Por Juan Salvador Pérez
La Pontificia Academia para la Vida, publicó el 22 de julio de 2020 – día de Santa María Magdalena – el documento Humana Communitas (Comunidad Humana) dedicado a analizar las consecuencias de la Pandemia Covid-19 y ofrecer una posición.
El documento parte de un planteamiento bastante evidente, pero no por ello carente de razón: esta pandemia es, sin duda alguna, una crisis global. Todos estamos de acuerdo en ello. Ha sido una globalización de la contingencia (con-tingere) y valdría la pena detenernos y reflexionar un poco sobre esta palabra. Al hablar de contingencia hacemos referencia a la posibilidad de que algo suceda – o no suceda – y, por ello, actuamos en consecuencia. Pero al mismo tiempo, la contingencia supone en su etimología (cum-tangere) la posibilidad de contagio, aquello transmisible por contacto directo o indirecto con otros.
Sobre estas dos ideas se desarrolla el documento pontificio, contagio y contingencia.
Evitar el contagio ha sido la premisa, de allí el distanciamiento, el aislamiento, la cuarentena. Nos redescubrimos frágiles y vulnerables. Cualquiera puede enfermar y, además, cualquiera puede contagiar. Las soluciones iniciales resultaron duras, el confinamiento de los enfermos, la soledad de los ancianos, el encierro de los niños, el cese de la actividad normal.

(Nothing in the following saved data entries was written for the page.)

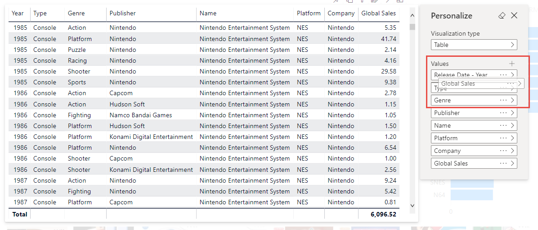
Task: Expand the Company field chevron
Action: pos(512,151)
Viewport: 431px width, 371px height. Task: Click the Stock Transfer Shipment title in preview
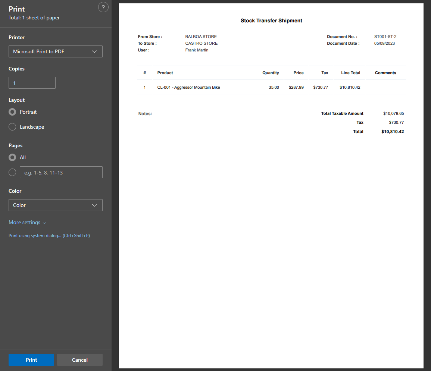pos(271,21)
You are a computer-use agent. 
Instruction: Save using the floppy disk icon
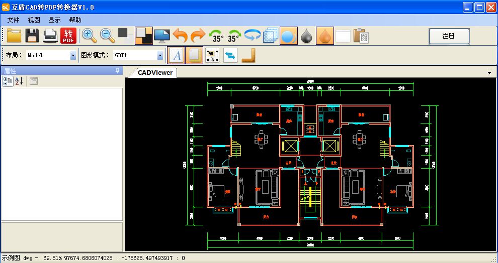(x=32, y=36)
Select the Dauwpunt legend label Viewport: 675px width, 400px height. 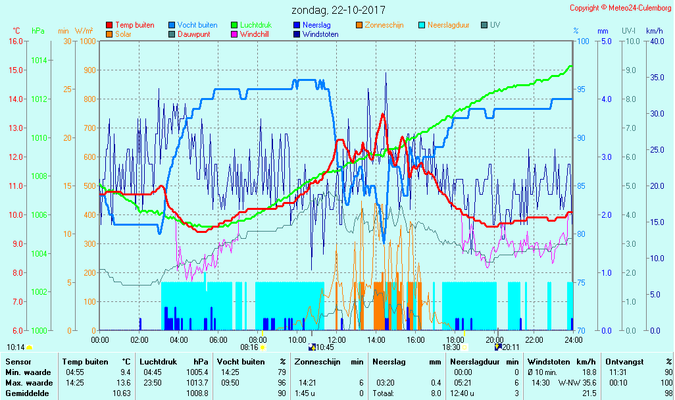tap(195, 34)
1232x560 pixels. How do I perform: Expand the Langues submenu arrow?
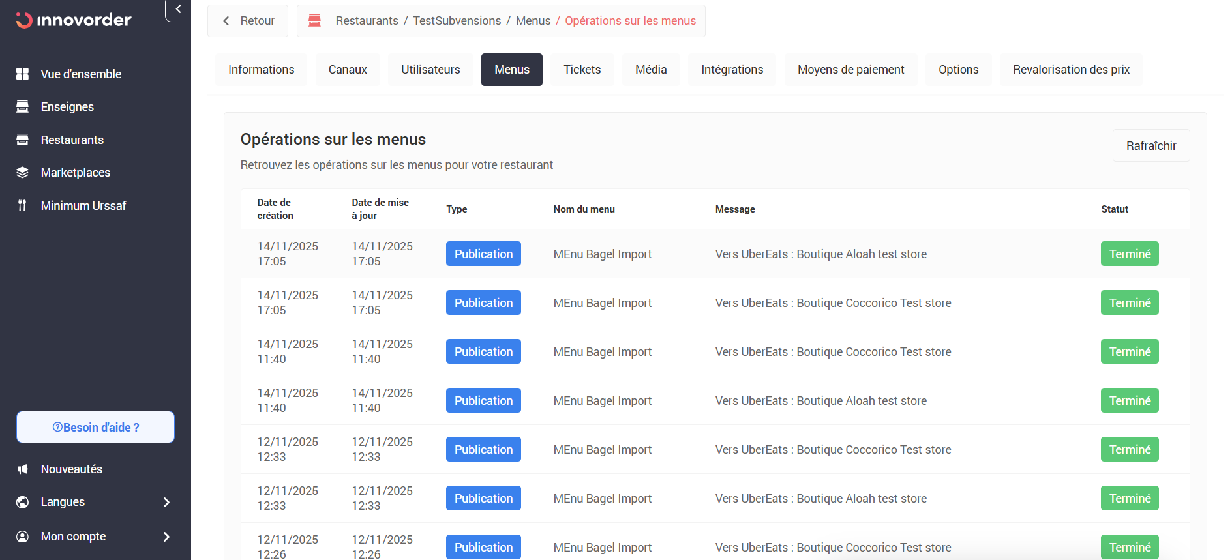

Pero ¿cuánto se puede vivir así? El ser humano es en esencia y por naturaleza un ser social, vivimos en sociedad, somos una comunidad humana (humana communitas), y necesariamente eso implica la interacción entre las personas. La soledad monádica, la vida sin los demás, es una imposible ficción y eso lo demostró esta pandemia. Ciertamente, nos contagiamos por los otros, pero sin los otros no podemos salvarnos, y así se abre paso entre nosotros la Ética del riesgo, que no es otra cosa que la ética de la vida, donde el otro cobra un significado tremendamente igual a mí, porque me define y me increpa.
Surge entonces la contingencia, es decir, cómo enfrentar los efectos pandémicos. La humanidad reaccionó inicialmente con miedo y el miedo es siempre un muy mal consejero. Pero pronto supimos darnos cuenta del error y entender la necesaria importancia de la solidaridad.
La solidaridad entendida, no como aquel lejano compromiso genérico con el que sufre, sino como un llamado concreto a la acción. Esto se refiere primero (y dada la situación) al acceso universal a oportunidades de prevención, diagnóstico y tratamiento; y, al mismo tiempo, a la investigación científica responsable que consiga las causas y la cura de esta pandemia.
Pero también la solidaridad es hoy, de nuevo, el clamor de esa deuda que sigue pendiente, un abismo que en esta coyuntura se hace más grande: la responsabilidad de los países ricos con los países pobres.
Por último, el documento pontificio vuelve a destacar la conveniencia e importancia de una organización internacional de alcance mundial que incluya específicamente las necesidades y preocupaciones de los países menos adelantados que se enfrentan a una catástrofe sin precedentes.
Humana Communitas – como vemos – no hace planteamientos nuevos, básicamente porque no hacen falta. El documento concluye dejando en claro que la base de toda comunidad humana es la confianza. La confianza es la base de la Fe (fides). Ante la resignación de sufrir pasivamente los acontecimientos o la nostalgia de un retorno al pasado, nos hace un llamado a que mantengamos una actitud de Esperanza que permita un futuro mejor para todos y cada uno. Y termina invitándonos a que todos seamos solidarios, definiendo la solidaridad como la base de la ética social. La solidaridad así entendida no es otra cosa que el Amor (Caritas).
Fe, Esperanza y Caridad son las virtudes teologales o hábitos que Dios infunde en la inteligencia y en la voluntad del hombre para ordenar sus acciones a Dios mismo.
El planteamiento del documento, es pues, una vieja – pero muy buena – respuesta para una nueva situación.